>> start

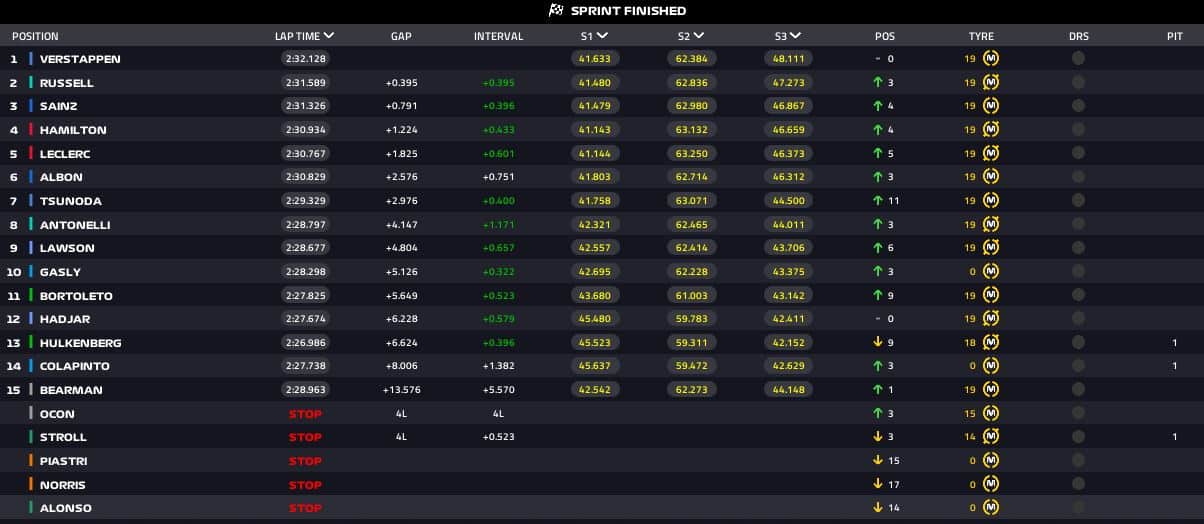Click Alonso's medium tyre icon

click(x=990, y=508)
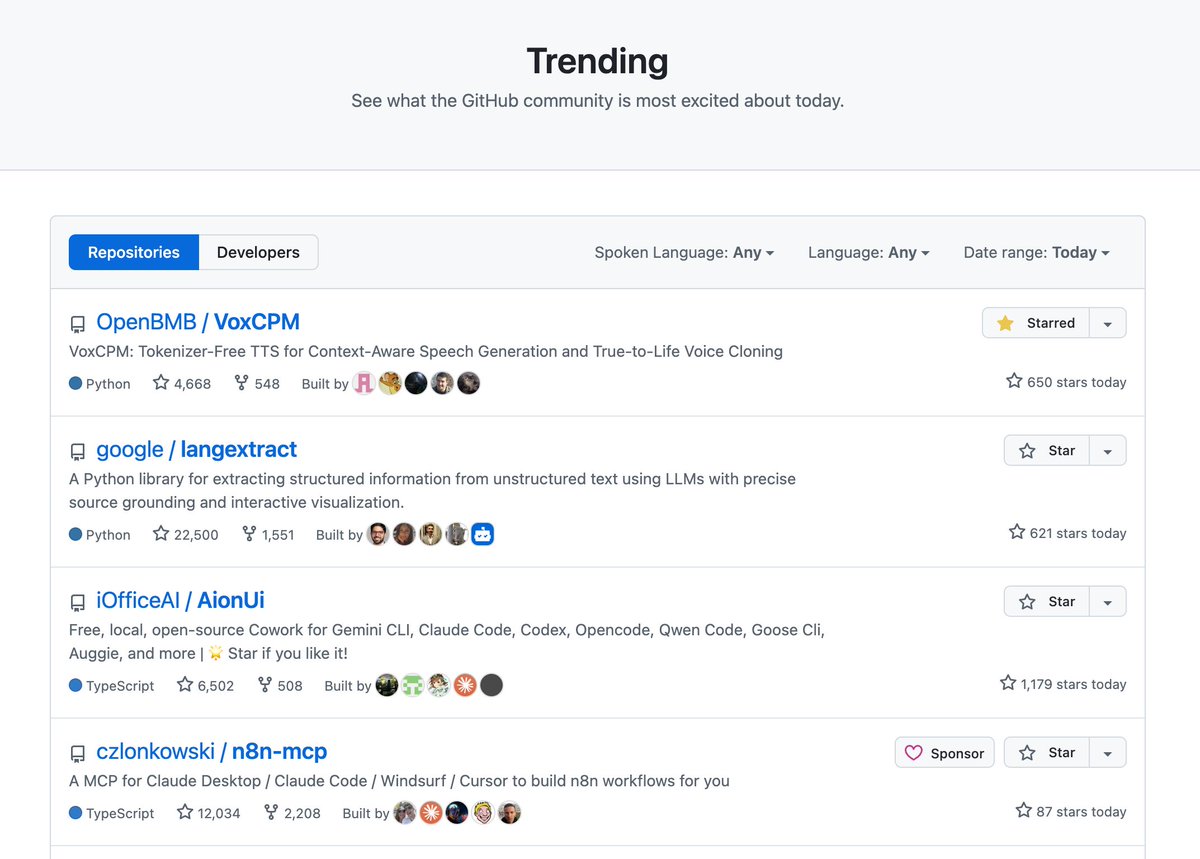This screenshot has width=1200, height=859.
Task: Select the Repositories tab
Action: coord(133,252)
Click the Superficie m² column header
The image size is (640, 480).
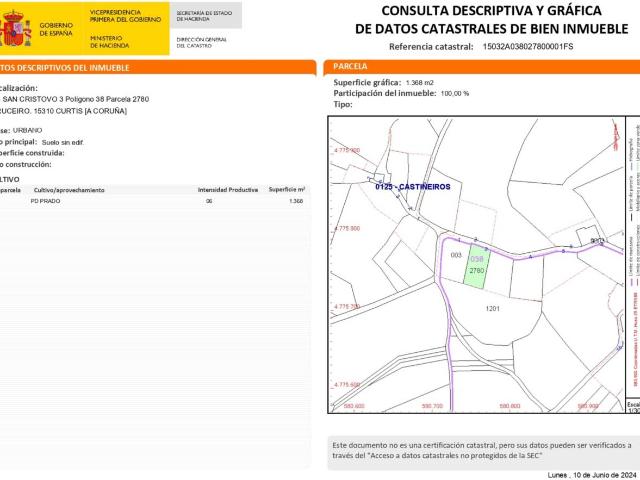click(286, 189)
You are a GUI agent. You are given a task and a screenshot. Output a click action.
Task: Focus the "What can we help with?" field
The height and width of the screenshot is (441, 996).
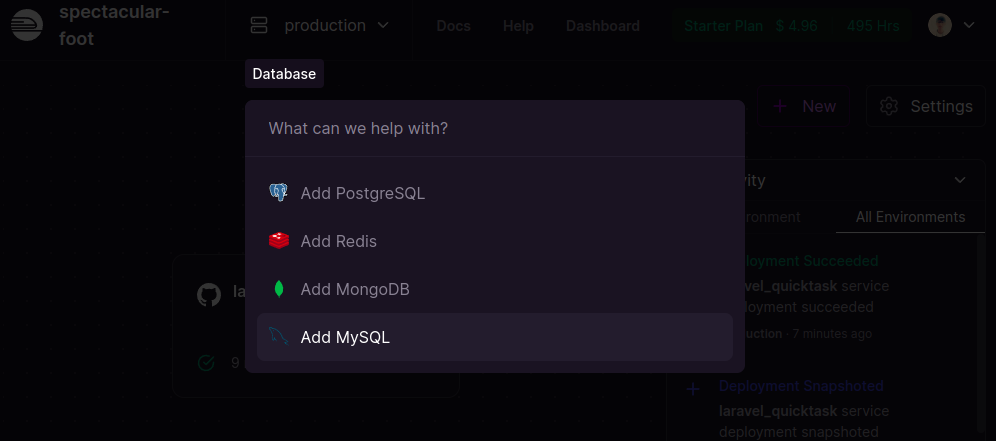coord(494,129)
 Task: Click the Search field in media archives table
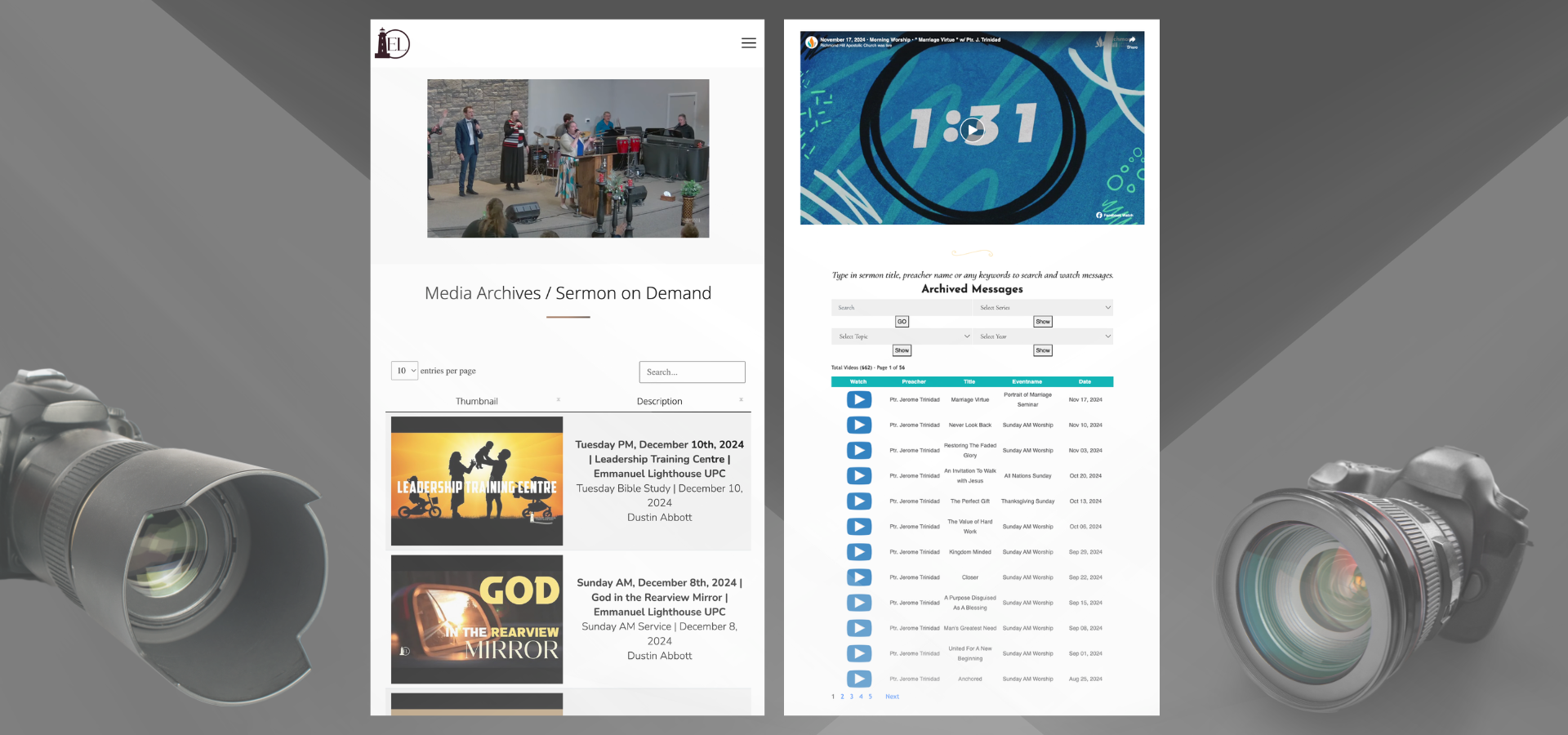point(692,372)
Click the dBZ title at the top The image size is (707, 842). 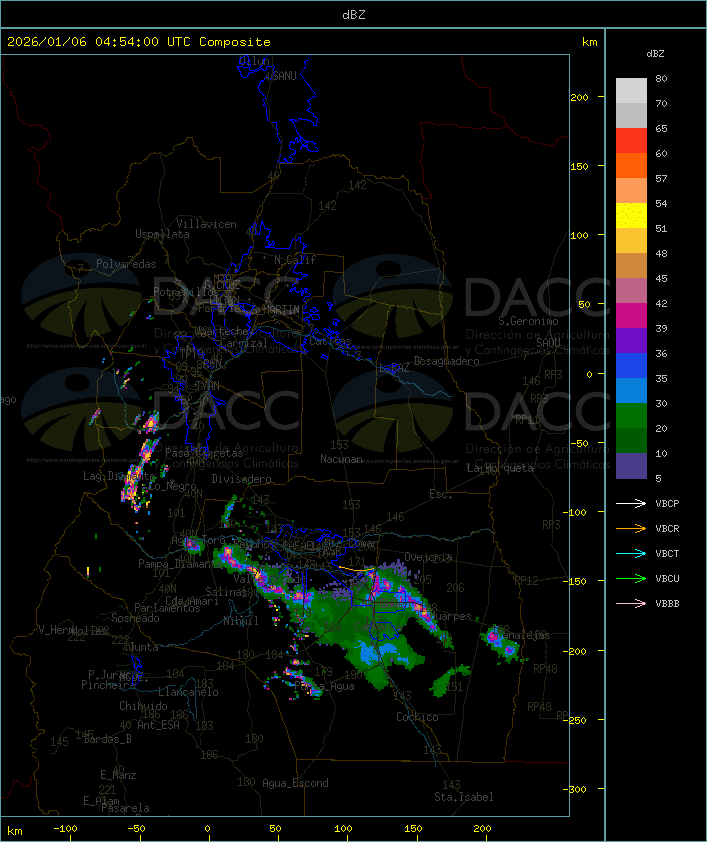click(353, 14)
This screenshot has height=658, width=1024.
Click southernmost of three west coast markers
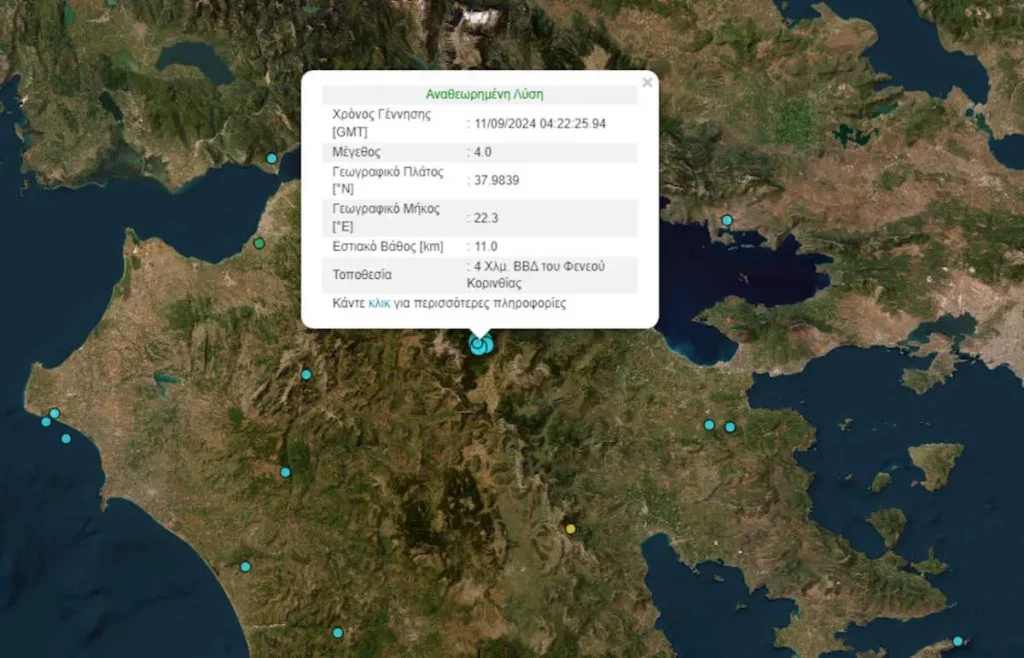coord(66,438)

>> end

### Stated task
Copy the records word for word, starting with the line that contains "You are a GUI" and going on through the line that contains "point(692,372)". Leave the pictures out.

### Correct output
You are a GUI agent. You are given a task and a screenshot. Output a click action.
Task: Focus the "What can we help with?" field
The height and width of the screenshot is (441, 996).
coord(494,129)
 Task: Click the Search field in media archives table
point(692,372)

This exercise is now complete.